=== Recorded data ===

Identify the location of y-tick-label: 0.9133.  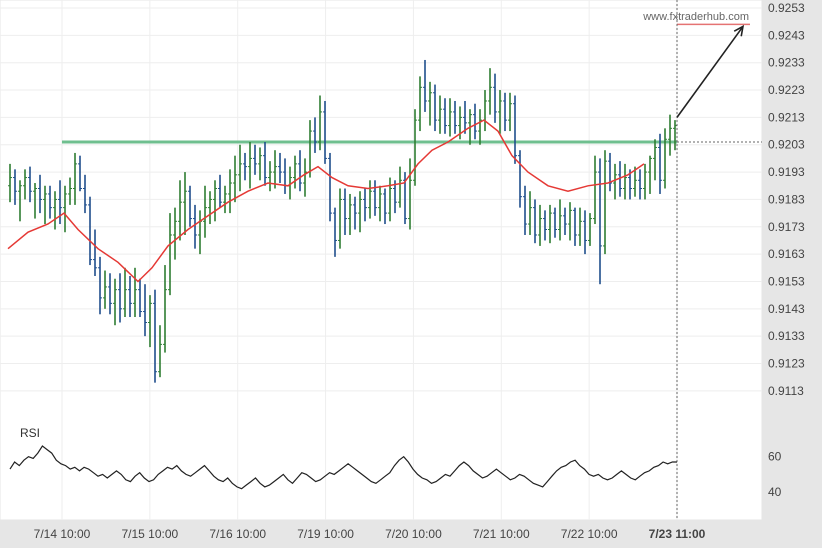
(786, 336).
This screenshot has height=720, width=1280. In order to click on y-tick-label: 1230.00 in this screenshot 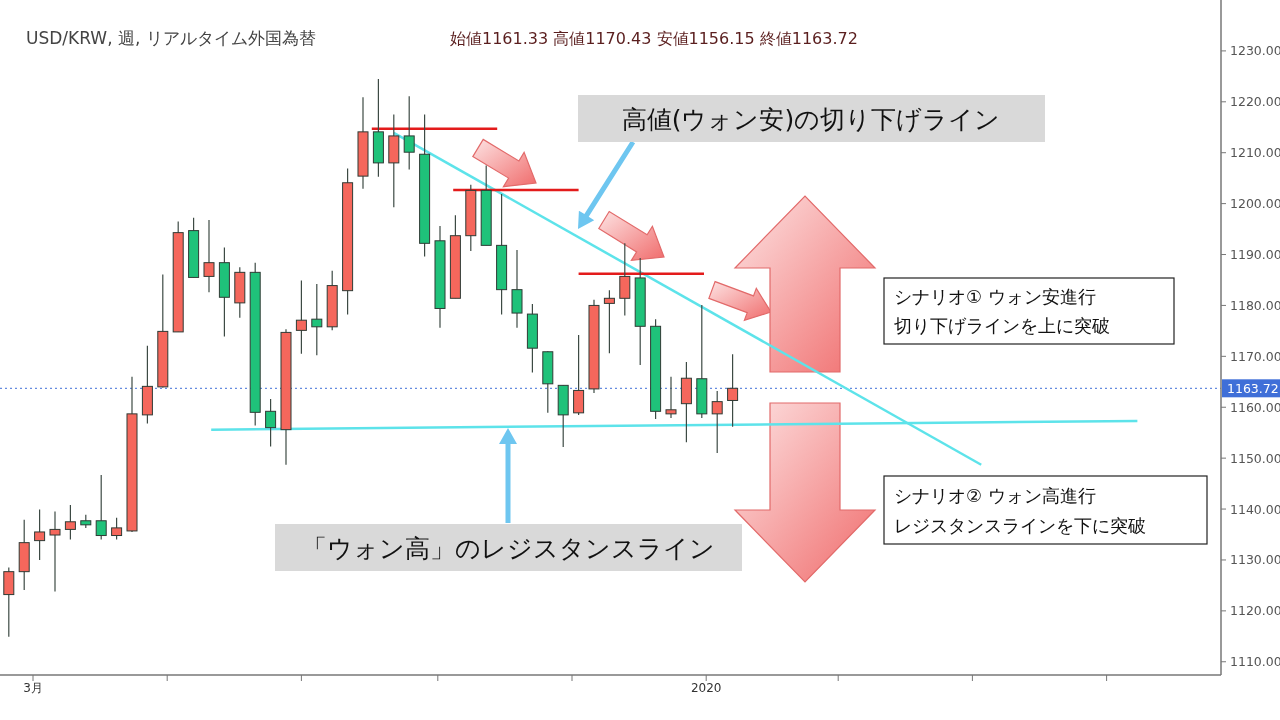, I will do `click(1255, 51)`.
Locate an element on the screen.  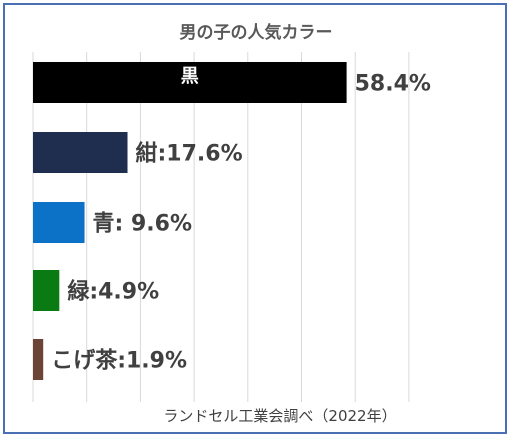
bar-inner-label-0: 黒 is located at coordinates (190, 76).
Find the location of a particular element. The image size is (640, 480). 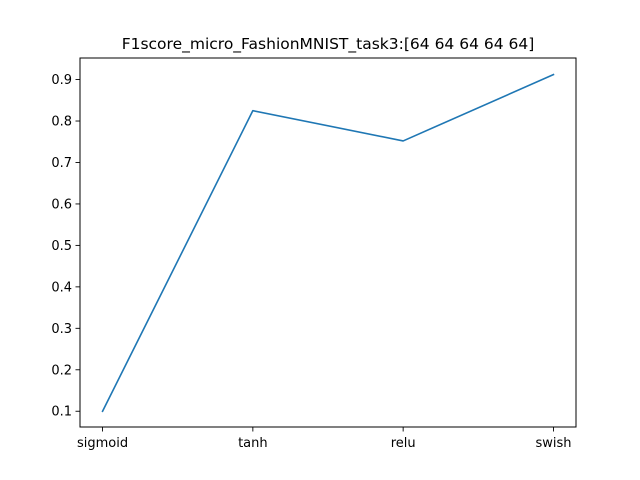

y-tick-label-0.7: 0.7 is located at coordinates (62, 164).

===

Output as a JSON list of strings, one per line, the rows from the line containing "Locate an element on the screen." through the end of the rows, leaving out blank lines and the pictures.

:: Answer to this problem ::
[
  "Locate an element on the screen.  ",
  "bar-inner-label-0: 黒 is located at coordinates (190, 76).",
  "Find the location of a particular element. The image size is (640, 480). ",
  "y-tick-label-0.7: 0.7 is located at coordinates (62, 164)."
]